(Listed entries begins)
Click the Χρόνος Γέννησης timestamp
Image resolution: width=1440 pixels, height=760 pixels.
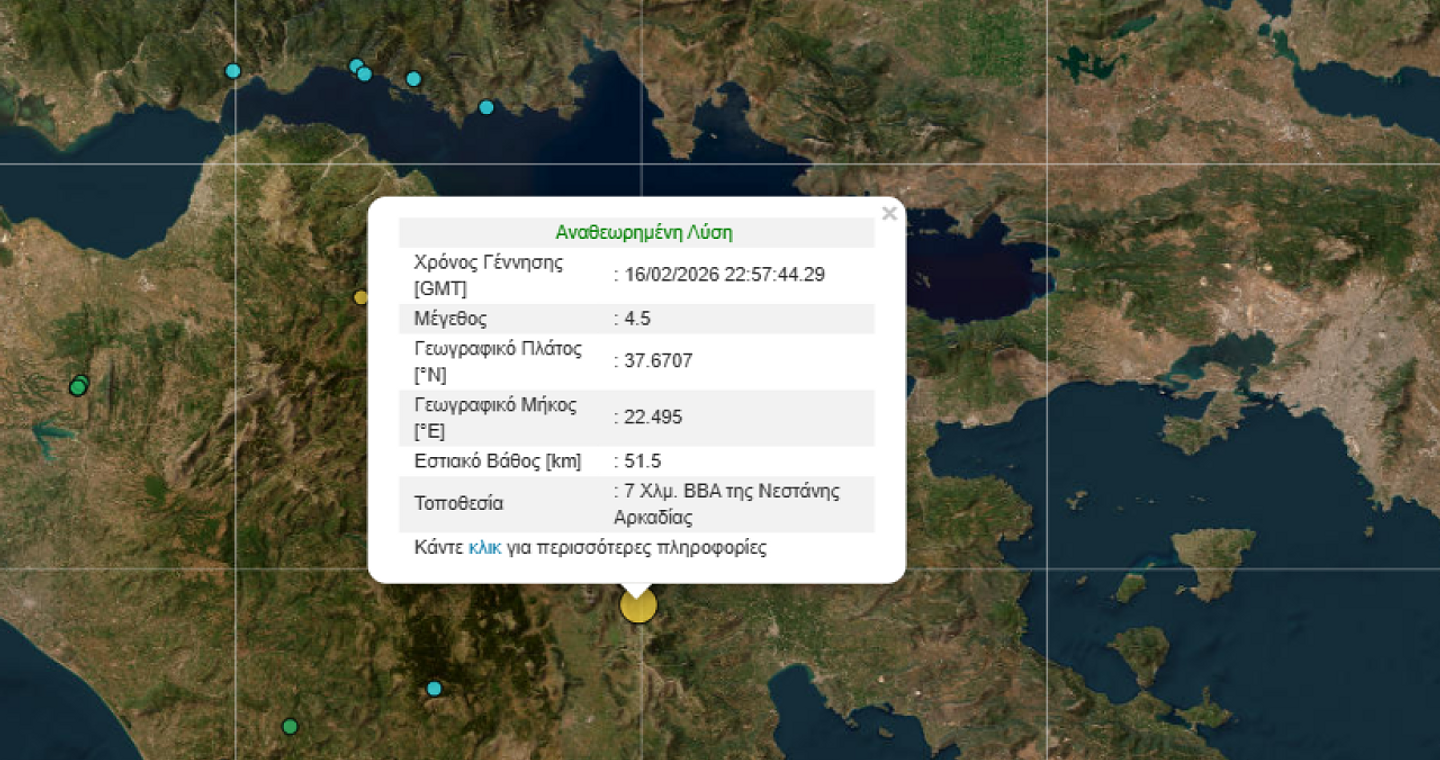click(x=723, y=274)

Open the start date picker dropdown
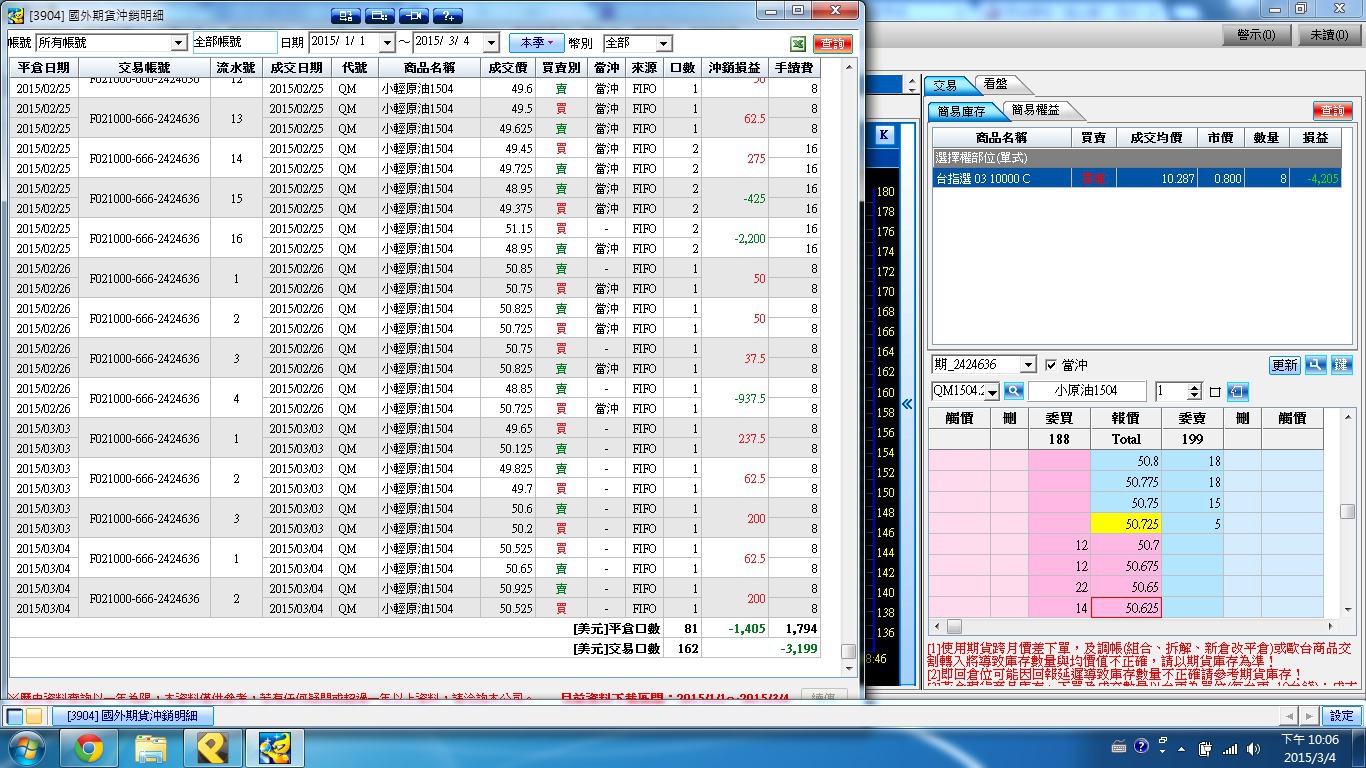point(386,43)
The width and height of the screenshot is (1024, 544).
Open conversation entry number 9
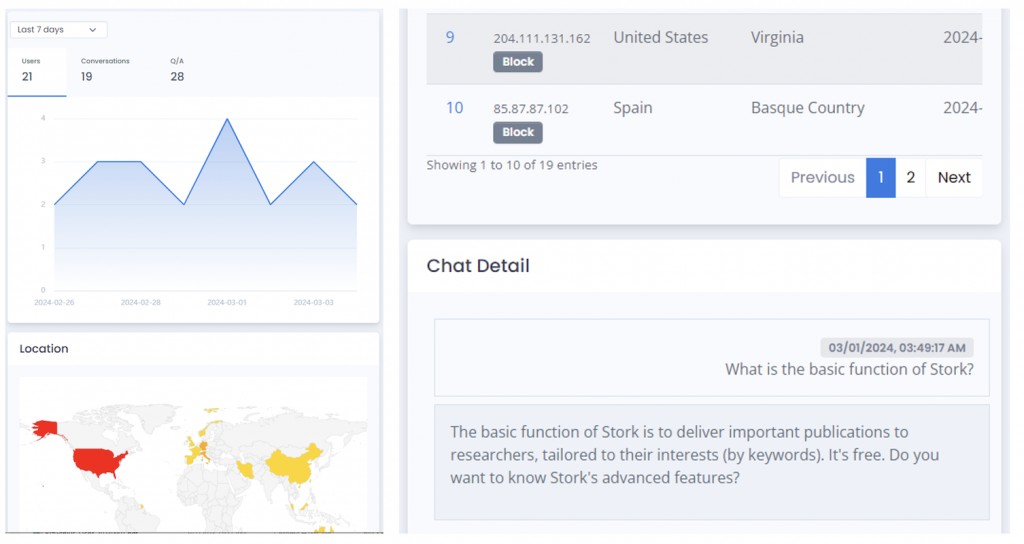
(Listed entries ends)
# Required work
Write out the data above precisely. Pictures stay out.

# Answer to this problem
Click the Χρόνος Γέννησης timestamp
Image resolution: width=1440 pixels, height=760 pixels.
click(x=723, y=274)

Open the start date picker dropdown
point(386,43)
The width and height of the screenshot is (1024, 544).
Open conversation entry number 9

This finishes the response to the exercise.